Preparing Software for Reuse and Release

Overview

Teaching: 35 min
Exercises: 20 min

Questions

What can we do to make our programs reusable by others?

How should we document and license our code?

Objectives

Describe the different levels of software reusability

Explain why documentation is important

Describe the minimum components of software documentation to aid reuse

Create a repository README file to guide others to successfully reuse a program

Understand other documentation components and where they are useful

Describe the basic types of open source software licence

Explain the importance of conforming to data policy and regulation

Prioritise and work on improvements for release as a team

Introduction

In previous episodes we’ve looked at skills, practices, and tools to help us design and develop software in a collaborative environment. In this lesson we’ll be looking at a critical piece of the development puzzle that builds on what we’ve learnt so far - sharing our software with others.

The Levels of Software Reusability - Good Practice Revisited

Let’s begin by taking a closer look at software reusability and what we want from it.

Firstly, whilst we want to ensure our software is reusable by others, as well as ourselves, we should be clear what we mean by ‘reusable’. There are a number of definitions out there, but a helpful one written by Benureau and Rougler in 2017 offers the following levels by which software can be characterised:

Re-runnable: the code is simply executable and can be run again (but there are no guarantees beyond that)
Repeatable: the software will produce the same result more than once
Reproducible: published research results generated from the same version of the software can be generated again from the same input data
Reusable: easy to use, understand, and modify
Replicable: the software can act as an available reference for any ambiguity in the algorithmic descriptions made in the published article. That is, a new implementation can be created from the descriptions in the article that provide the same results as the original implementation, and that the original - or reference - implementation, can be used to clarify any ambiguity in those descriptions for the purposes of reimplementation

Later levels imply the earlier ones. So what should we aim for? As researchers who develop software - or developers who write research software - we should be aiming for at least the fourth one: reusability. Reproducibility is required if we are to successfully claim that what we are doing when we write software fits within acceptable scientific practice, but it is also crucial that we can write software that can be understood and ideally modified by others. If others are unable to verify that a piece of software follows published algorithms, how can they be certain it is producing correct results? Where ‘others’, of course, can include a future version of ourselves.
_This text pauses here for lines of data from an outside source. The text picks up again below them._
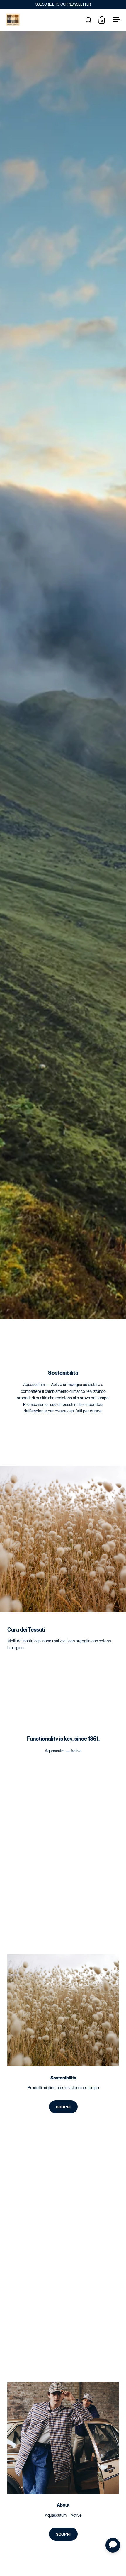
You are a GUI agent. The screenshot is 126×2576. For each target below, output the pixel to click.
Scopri (63, 2107)
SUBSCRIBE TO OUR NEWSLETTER (63, 4)
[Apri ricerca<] (89, 20)
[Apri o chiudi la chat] (112, 2545)
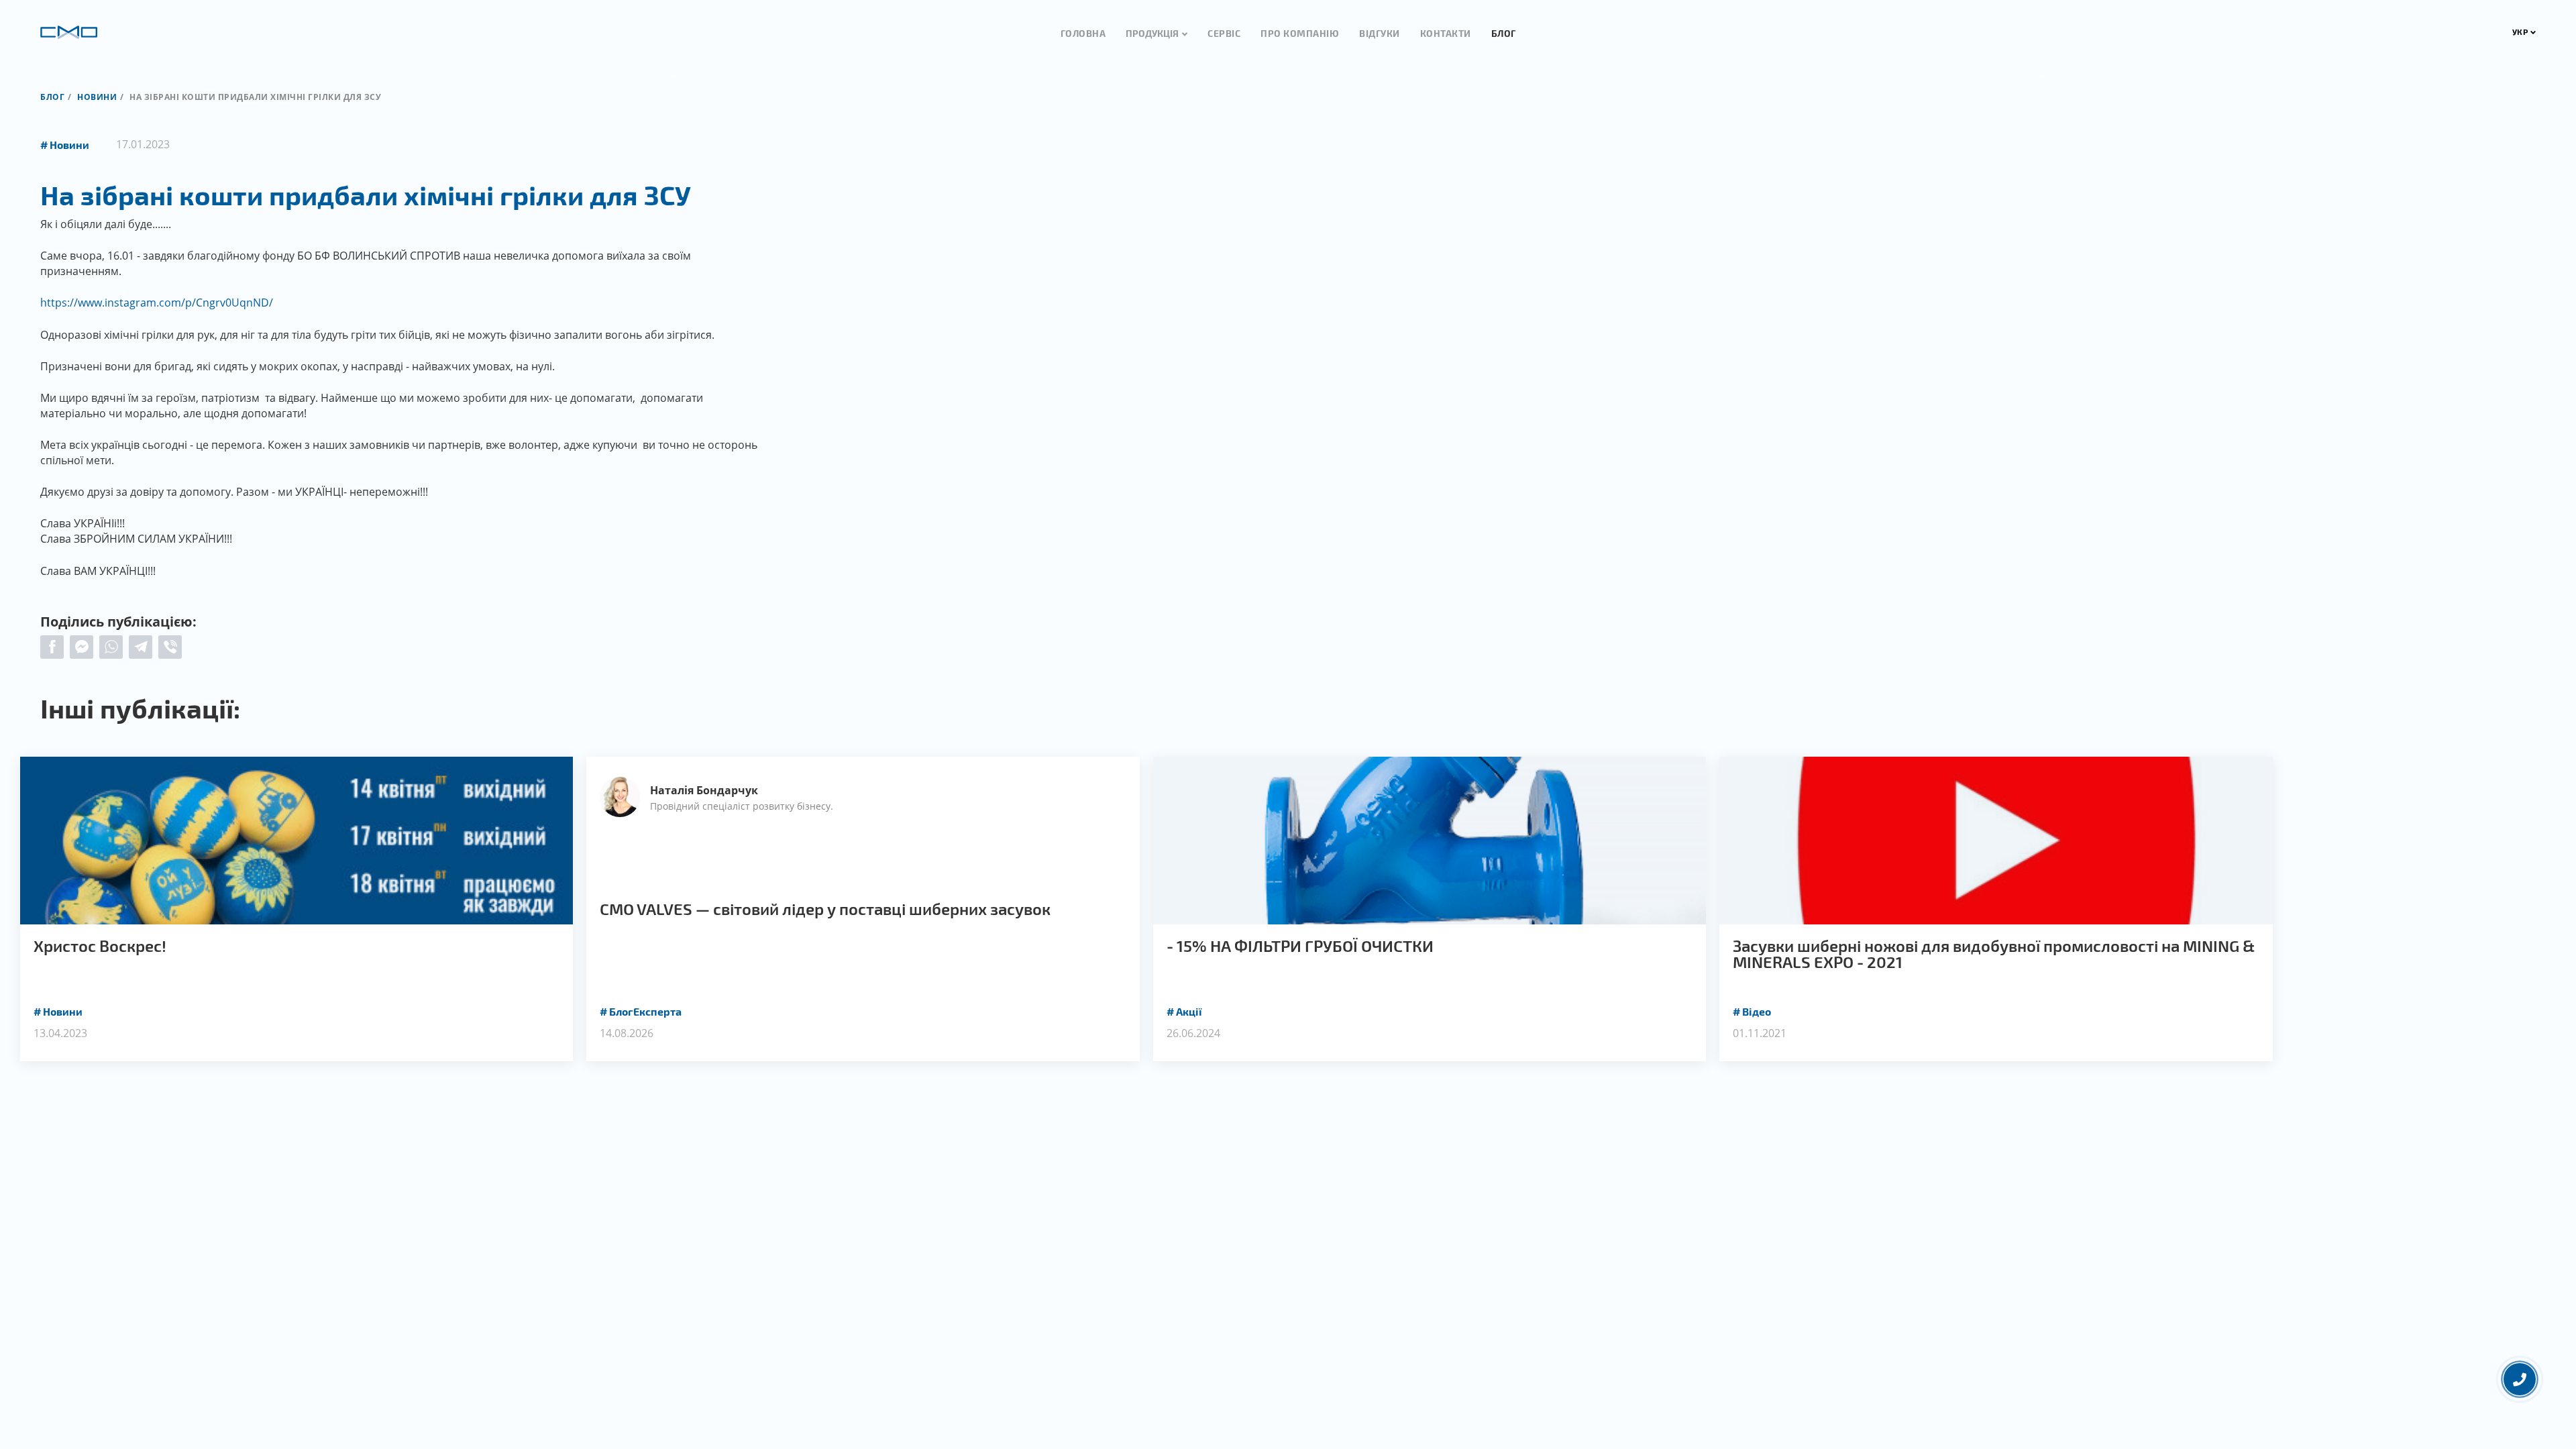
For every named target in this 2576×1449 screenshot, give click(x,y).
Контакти (1445, 33)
Documenting Code to Improve Reusability

Reproducibility is a cornerstone of science, and scientists who work in many disciplines are expected to document the processes by which they’ve conducted their research so it can be reproduced by others. In medicinal, pharmacological, and similar research fields for example, researchers use logbooks which are then used to write up protocols and methods for publication.

Many things we’ve covered so far contribute directly to making our software reproducible - and indeed reusable - by others. A key part of this we’ll cover now is software documentation, which is ironically very often given short shrift in academia. This is often the case even in fields where the documentation and publication of research method is otherwise taken very seriously.
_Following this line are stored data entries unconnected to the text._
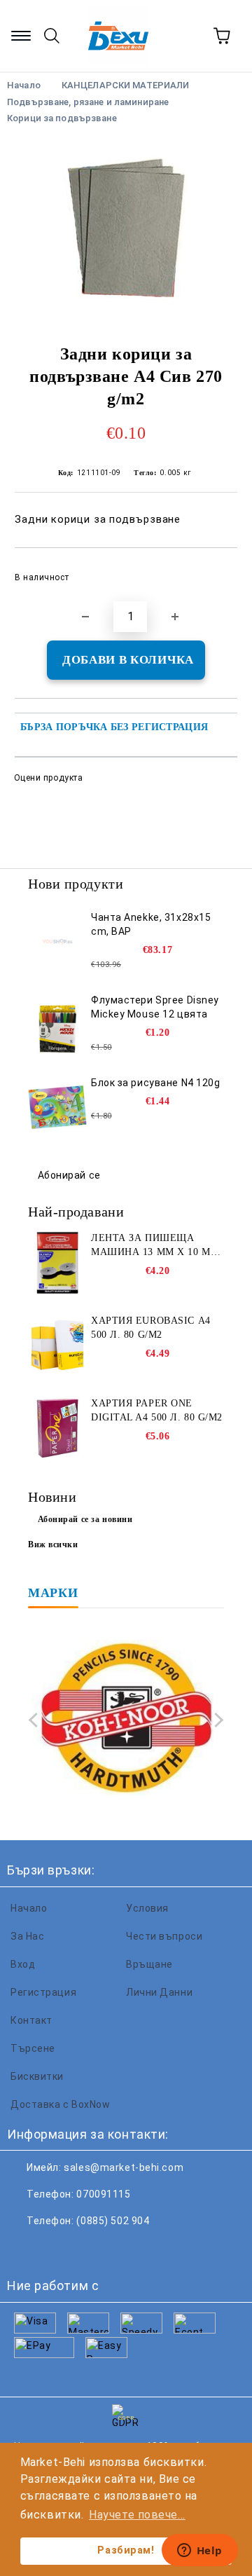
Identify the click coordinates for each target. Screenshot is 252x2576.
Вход (22, 1964)
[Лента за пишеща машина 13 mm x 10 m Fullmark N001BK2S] (57, 1262)
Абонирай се (69, 1175)
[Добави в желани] (217, 571)
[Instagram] (87, 2249)
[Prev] (36, 1719)
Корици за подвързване (62, 118)
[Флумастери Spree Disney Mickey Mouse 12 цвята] (57, 1024)
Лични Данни (159, 1992)
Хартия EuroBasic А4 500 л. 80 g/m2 (151, 1327)
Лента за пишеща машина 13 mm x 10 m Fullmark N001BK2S (151, 1246)
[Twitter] (56, 2249)
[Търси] (51, 35)
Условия (147, 1908)
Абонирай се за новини (85, 1519)
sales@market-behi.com (123, 2167)
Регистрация (43, 1992)
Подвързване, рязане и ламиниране (88, 102)
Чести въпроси (164, 1936)
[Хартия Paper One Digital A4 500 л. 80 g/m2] (57, 1428)
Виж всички (53, 1544)
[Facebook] (25, 2249)
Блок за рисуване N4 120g (155, 1082)
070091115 (103, 2194)
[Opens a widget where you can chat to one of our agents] (199, 2551)
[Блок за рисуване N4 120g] (57, 1107)
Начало (28, 1908)
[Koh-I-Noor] (126, 1719)
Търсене (32, 2048)
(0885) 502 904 (112, 2220)
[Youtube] (117, 2249)
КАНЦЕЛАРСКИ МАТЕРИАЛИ (126, 85)
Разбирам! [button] (125, 2550)
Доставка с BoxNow (60, 2104)
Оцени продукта (48, 778)
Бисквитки (37, 2076)
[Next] (216, 1719)
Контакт (31, 2020)
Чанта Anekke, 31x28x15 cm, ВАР (151, 924)
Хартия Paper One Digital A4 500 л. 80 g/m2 (157, 1410)
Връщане (149, 1964)
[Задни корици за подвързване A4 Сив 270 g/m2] (126, 229)
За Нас (27, 1936)
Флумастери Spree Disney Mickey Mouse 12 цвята (155, 1007)
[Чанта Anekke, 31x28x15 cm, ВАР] (57, 941)
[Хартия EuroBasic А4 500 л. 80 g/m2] (57, 1345)
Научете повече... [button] (137, 2514)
A few reasons for this are that writing documentation is often considered:

A low priority compared to actual research (if it’s even considered at all)
Expensive in terms of effort, with little reward
Writing documentation is boring!

A very useful form of documentation for understanding our code is code commenting, and is most effective when used to explain complex interfaces or behaviour, or the reasoning behind why something is coded a certain way. But code comments only go so far.

Whilst it’s certainly arguable that writing documentation isn’t as exciting as writing code, it doesn’t have to be expensive and brings many benefits. In addition to enabling general reproducibility by others, documentation…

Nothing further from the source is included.